在Super-ARMS检测的过程中，抽提样本的DNA质量直接关系到后续检测的准确性。紫外分光光度法是目前临床DNA质量鉴定的首选方法，也是行业公认的标准[8]，故本研究采用该方法对抽提的样本DNA进行检测和评估。但也需考虑到该方法可能的弊端，例如样本的DNA浓度过低或存在其他物质的污染等均可能对检测的准确性造成一定影响。所以，在结果分析时需综合考虑浓度及纯度2个参数。

除此之外，实验室检验前的质量控制对检验结果的准确性更为重要[14]。由于临床血液样本常存在溶血、脂血及黄疸等状况，不可避免地会对各种检测方法产生干扰，影响结果的准确性。已有研究证实，胆红素、血红蛋白和三酰甘油等干扰物质可降低PCR扩增效率，从而影响检测的准确性[6]。

溶血是临床检验工作中最常遇到的问题，可由抽血操作不当、样本剧烈振荡等原因导致[15]。本研究发现，溶血可影响抽提样本的DNA浓度、DNA纯度及T790M突变检测的突变ΔCt值，其可能的原因为溶血时红细胞释放的大量酶类及血红蛋白可对抽提及PCR过程造成影响。血红蛋白是存在于红细胞内的主要PCR抑制物，通过卟啉环可与Taq酶发生不可逆结合抑制其活性，或者通过释放铁离子干扰DNA合成，进而抑制PCR反应以产生干扰作用[16]。

黄疸主要因患者血液中胆红素的大量堆积所致。
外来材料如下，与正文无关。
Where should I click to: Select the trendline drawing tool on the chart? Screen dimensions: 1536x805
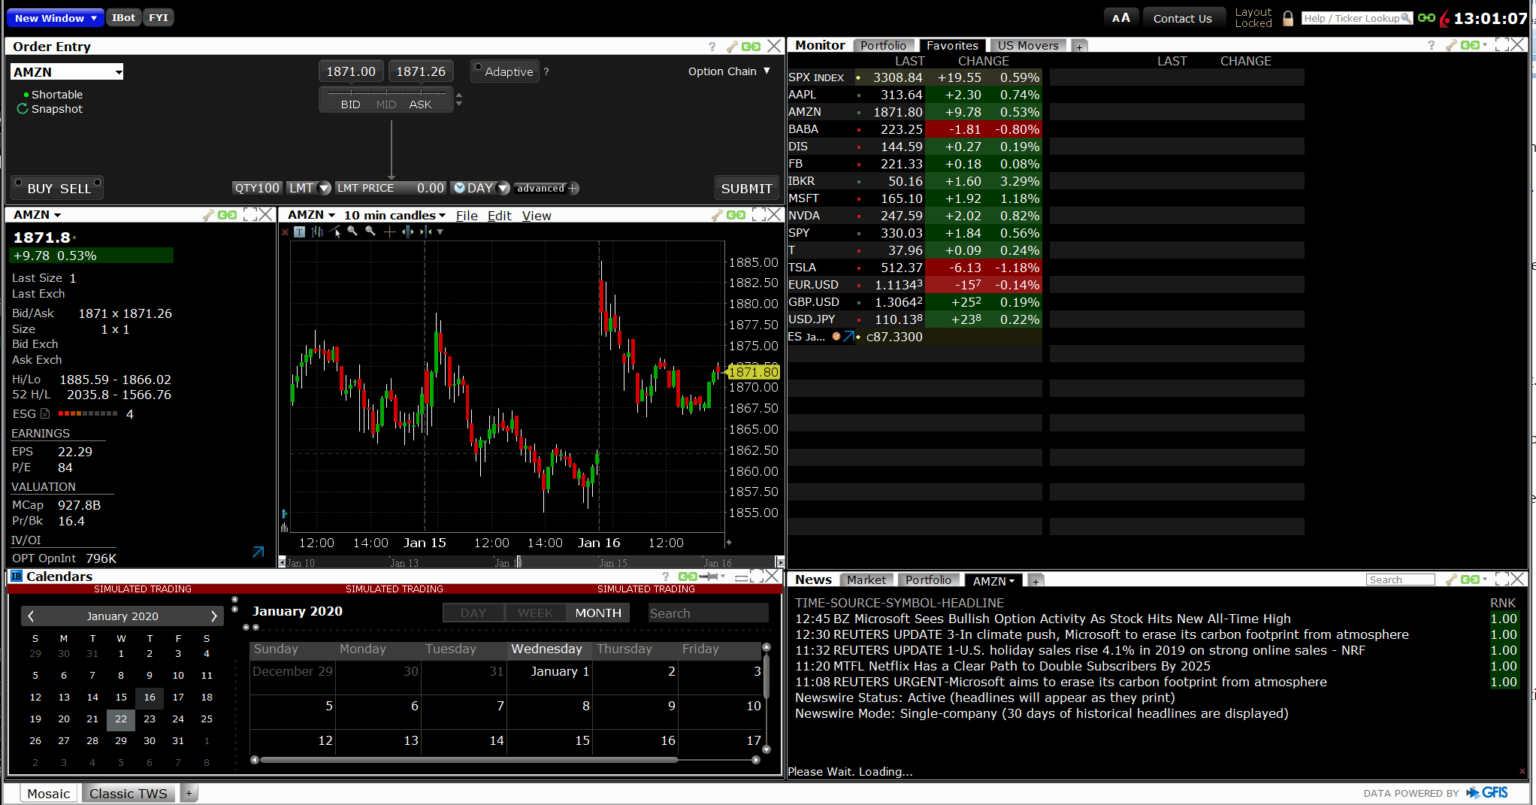(x=335, y=231)
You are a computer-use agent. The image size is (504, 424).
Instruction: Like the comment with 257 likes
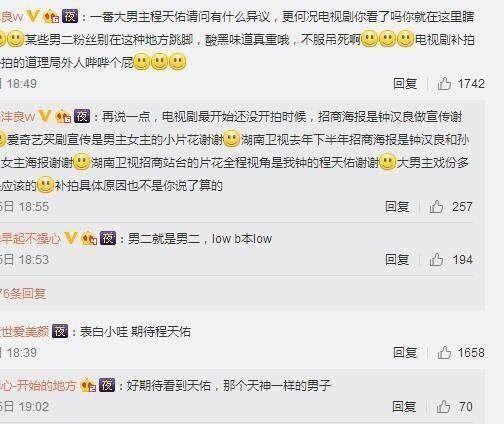click(436, 207)
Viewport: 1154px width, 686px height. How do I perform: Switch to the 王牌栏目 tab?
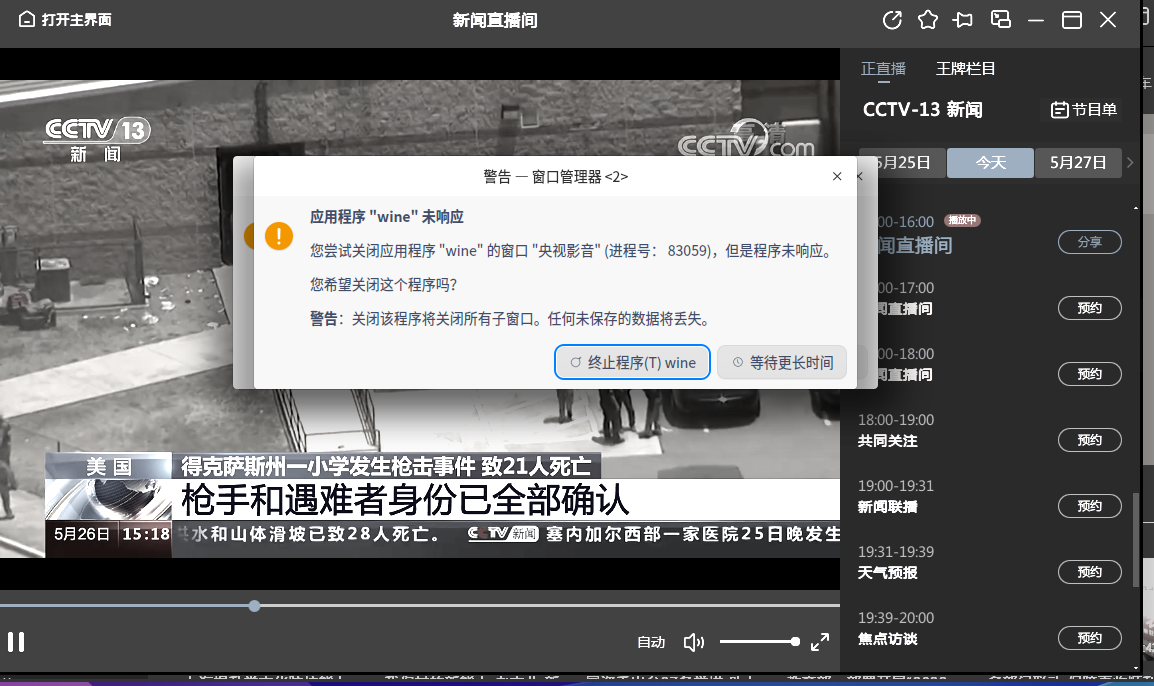tap(964, 68)
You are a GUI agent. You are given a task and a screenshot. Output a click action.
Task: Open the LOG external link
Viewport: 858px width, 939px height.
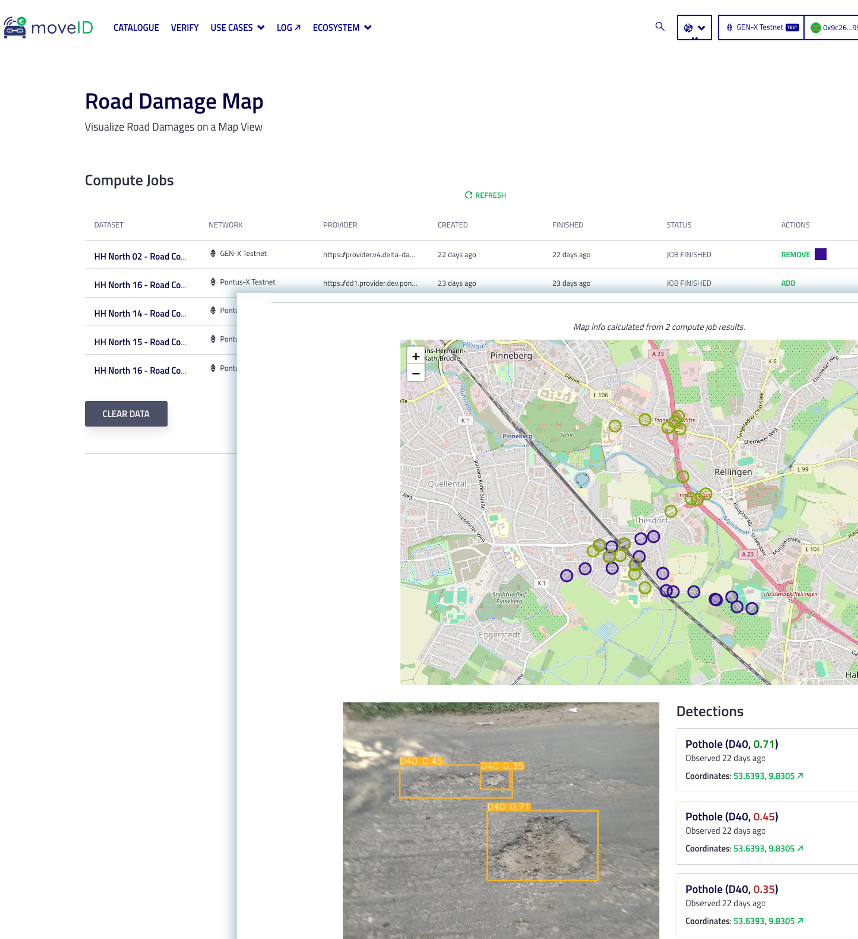[288, 27]
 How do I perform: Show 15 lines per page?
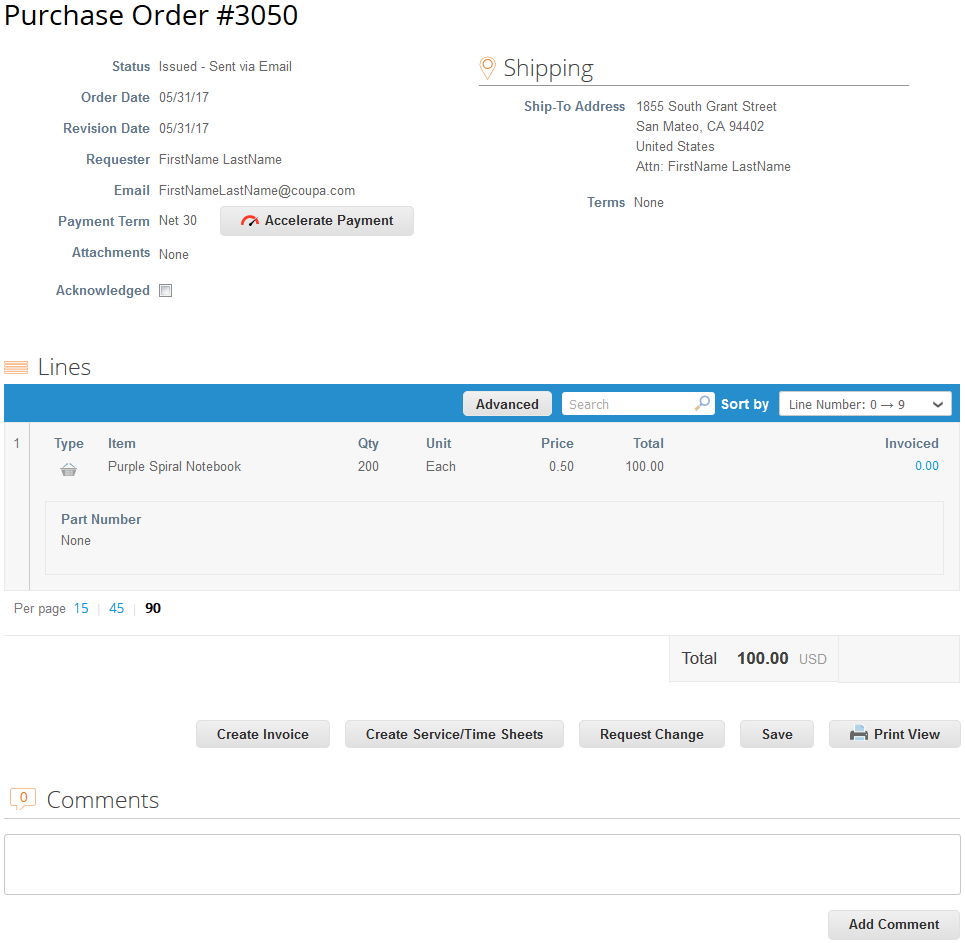coord(81,608)
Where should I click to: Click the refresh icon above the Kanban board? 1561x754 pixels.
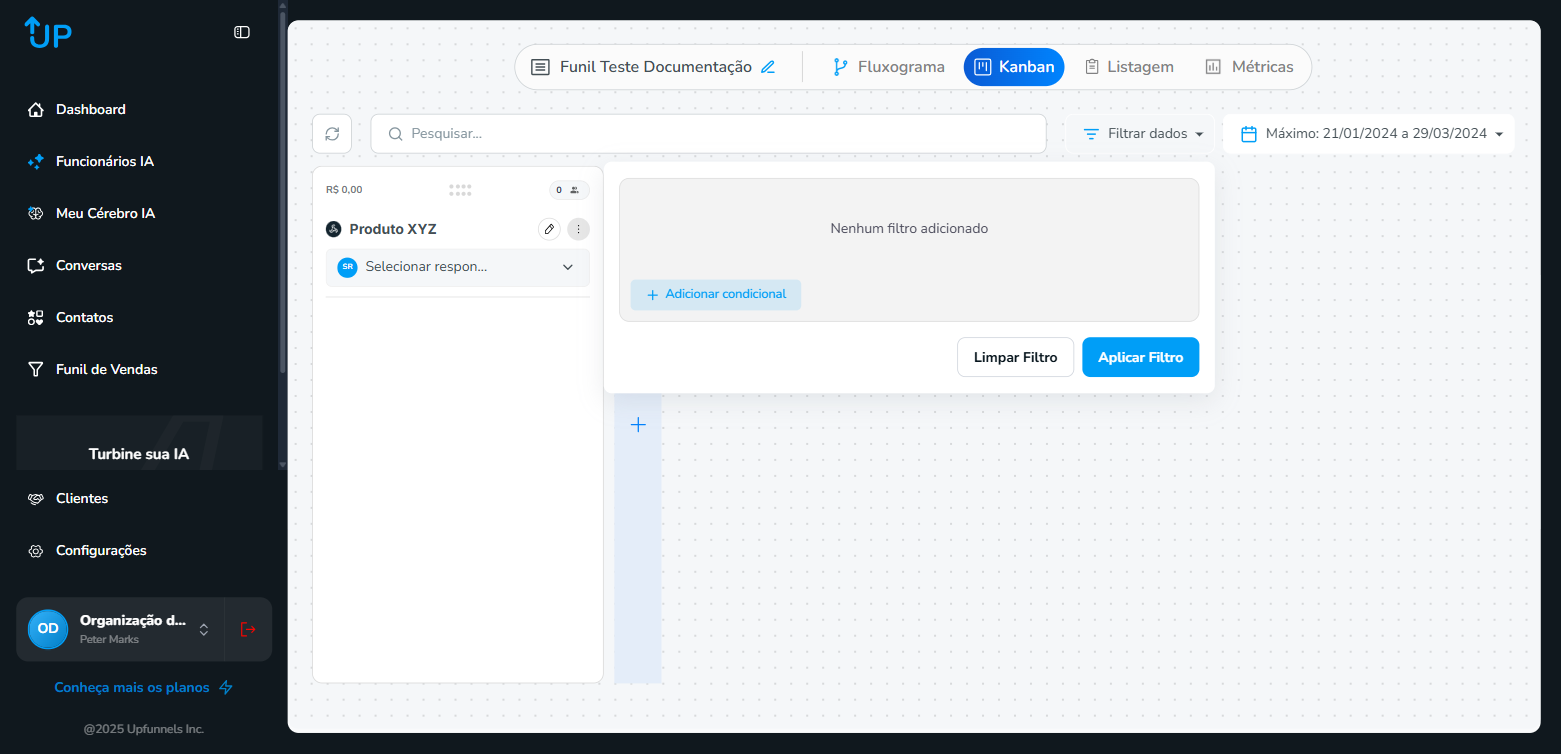(x=331, y=133)
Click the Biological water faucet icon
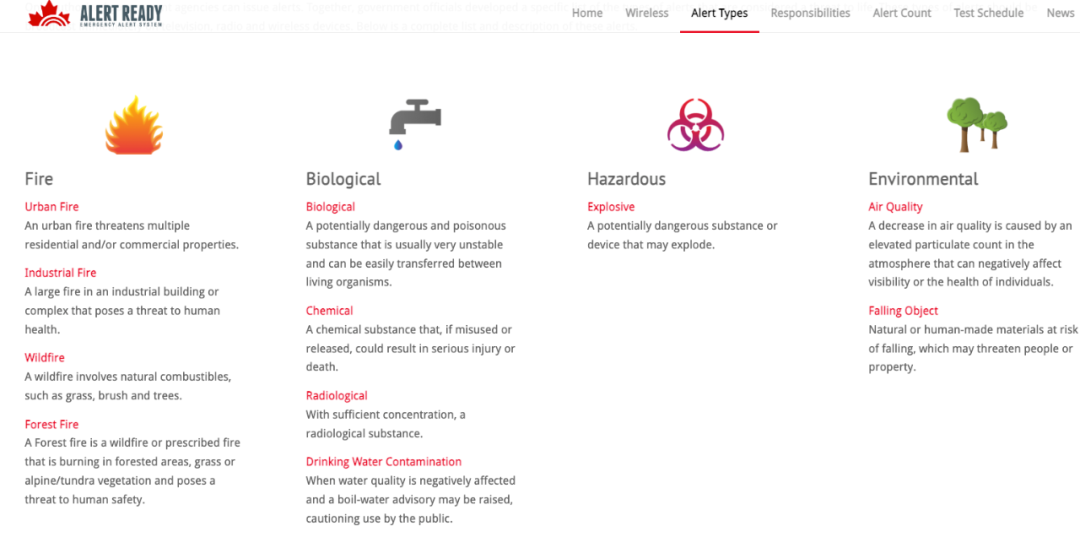This screenshot has height=537, width=1080. (x=415, y=125)
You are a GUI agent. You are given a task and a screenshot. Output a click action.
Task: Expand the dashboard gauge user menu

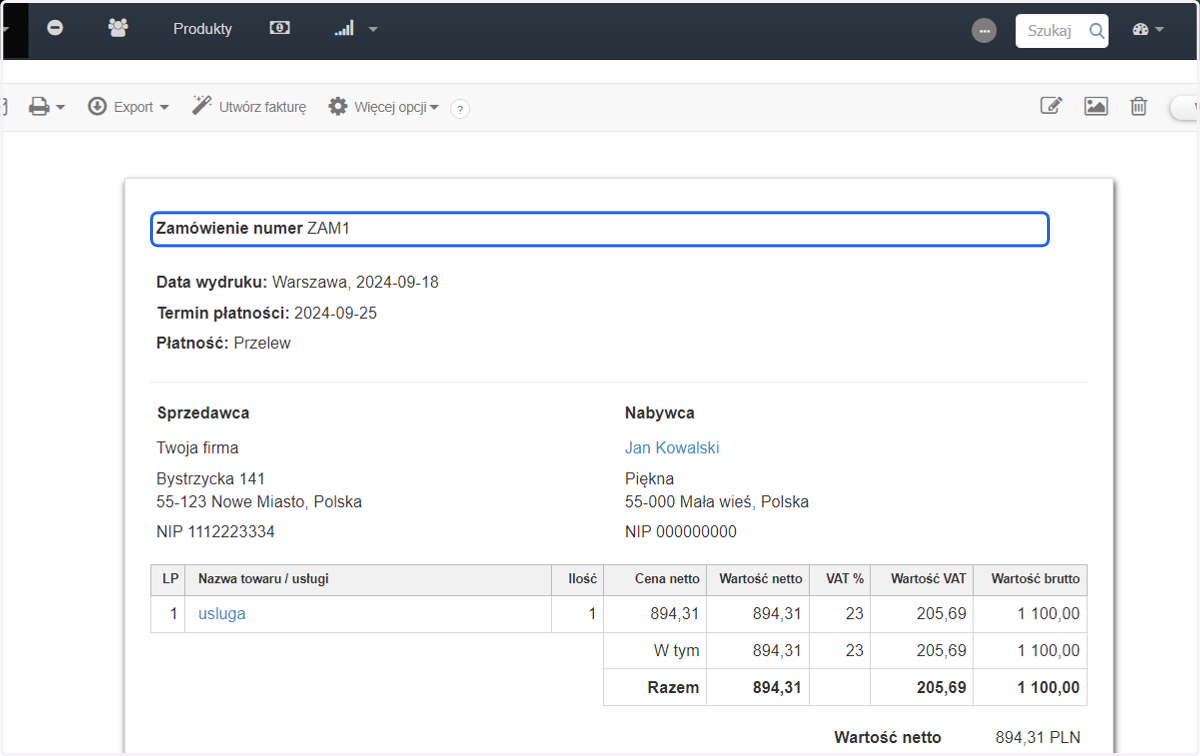[x=1148, y=30]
本研究发现，黄疸可影响抽提样本的DNA浓度和T790M突变检测的内控Ct值，其可能原因为胆红素作为血红蛋白的衍生物，也具有与血红蛋白类似的PCR抑制作用[16]。

脂血主要是因为血液中乳糜微粒的增多所致，人乳糜微粒中84%～88%为三酰甘油，故三酰甘油水平能够客观反映脂血程度[17]。本研究发现，脂血可影响ctDNAEGFRT790M突变检测中的各项参数，干扰影响较溶血及黄疸更显著。造成该干扰的原因可能是三酰甘油能够通过光散射效应影响紫外分光光度法检测DNA浓度及纯度；光散射效应还能导致荧光淬灭，降低荧光信号强度，影响实时荧光定量PCR检测结果的判读[18]。此外三酰甘油还可通过抑制Taq酶活性，降低PCR扩增效率[19]。

综上所述，本研究发现，临床常见的溶血、脂血和黄疸对Super-ARMS检测血浆ctDNAEGFRT790M突变过程中的各项参数存在不同程度的干扰。因此，临床应用此类样本时应尽量做好样本的检验前质量控制，同时检验过程中应结合样本的具体情况进行全面的分析和解读，为临床诊疗提供更加精准的实验室参考依据。